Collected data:
=== Begin Enclosure ===

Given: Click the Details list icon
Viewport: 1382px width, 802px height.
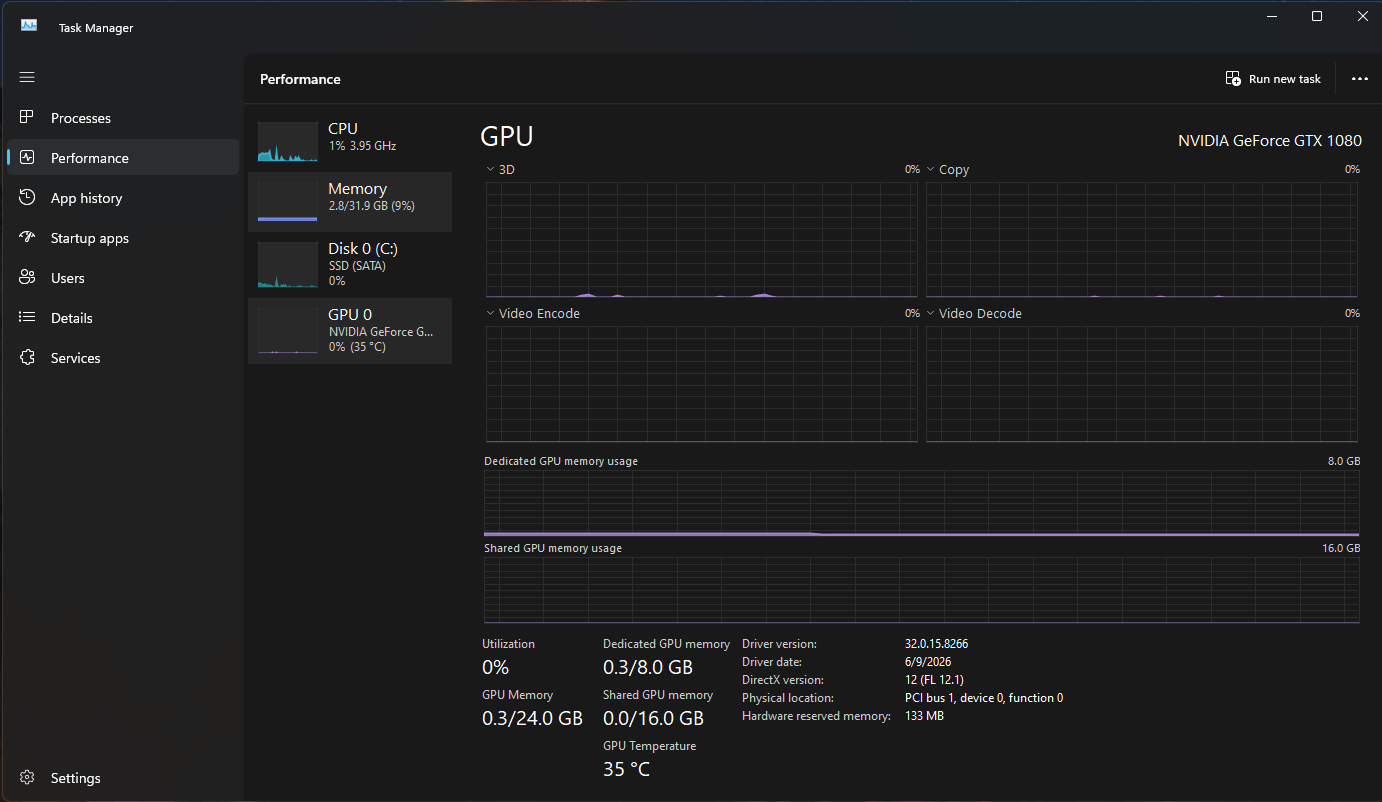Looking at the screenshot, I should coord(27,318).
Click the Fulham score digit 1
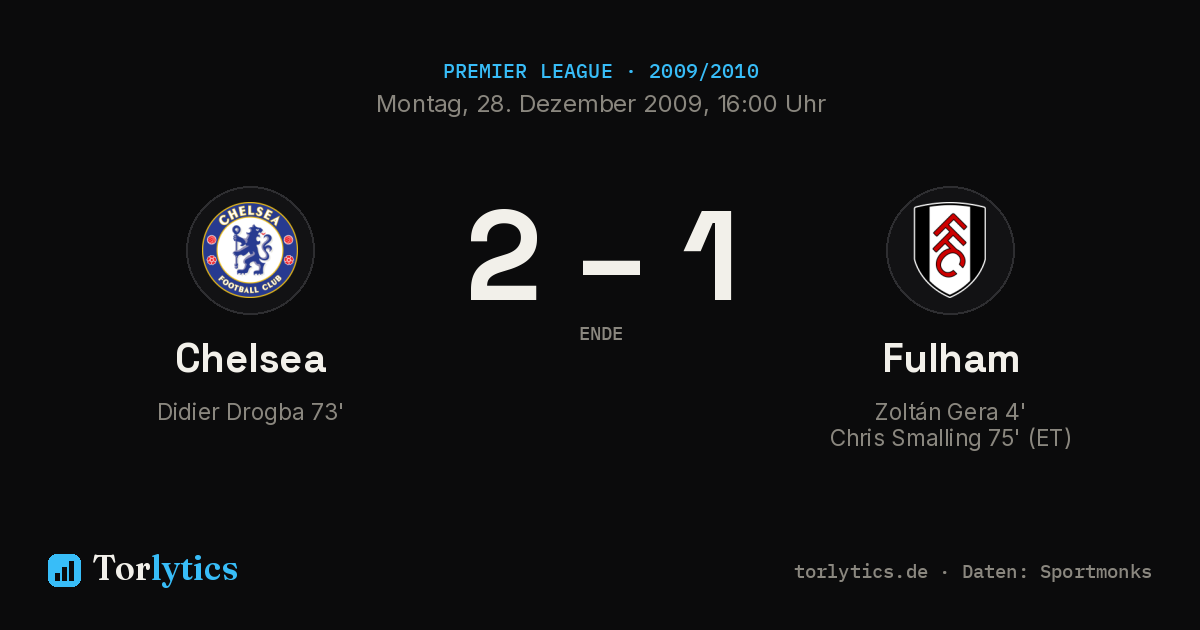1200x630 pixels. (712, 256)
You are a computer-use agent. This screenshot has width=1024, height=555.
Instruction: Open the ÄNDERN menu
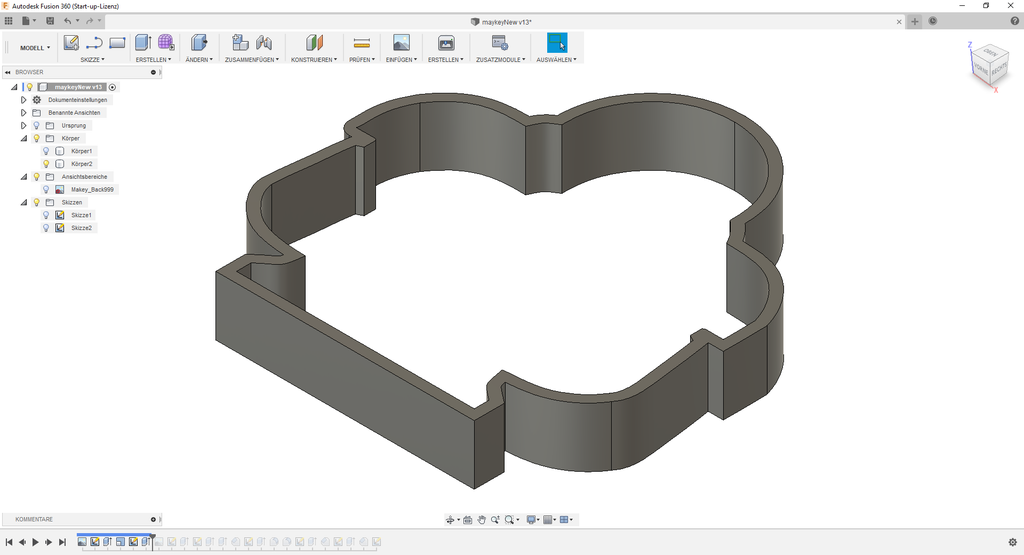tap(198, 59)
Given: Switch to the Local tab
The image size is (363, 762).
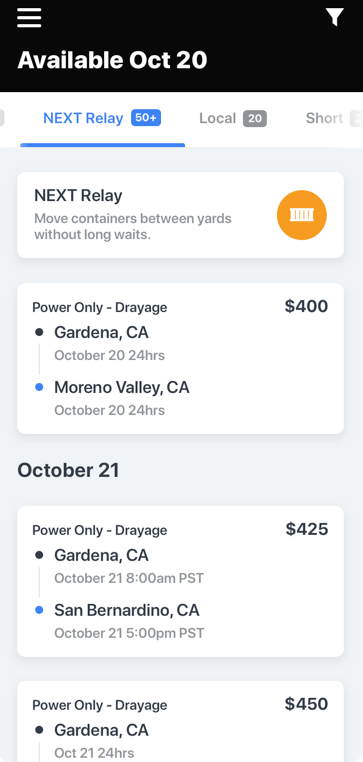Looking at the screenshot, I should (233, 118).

=== End Enclosure ===

Print every line above once more, exactly. Omit the pictures.

▶ [OUTPUT OF THE EXERCISE]
Given: Click the Details list icon
Viewport: 1382px width, 802px height.
Looking at the screenshot, I should coord(27,318).
Click the Fulham score digit 1
1200x630 pixels. (712, 256)
You are a computer-use agent. This screenshot has width=1024, height=555.
Instruction: Open the ÄNDERN menu
tap(198, 59)
Given: Switch to the Local tab
The image size is (363, 762).
Looking at the screenshot, I should (233, 118).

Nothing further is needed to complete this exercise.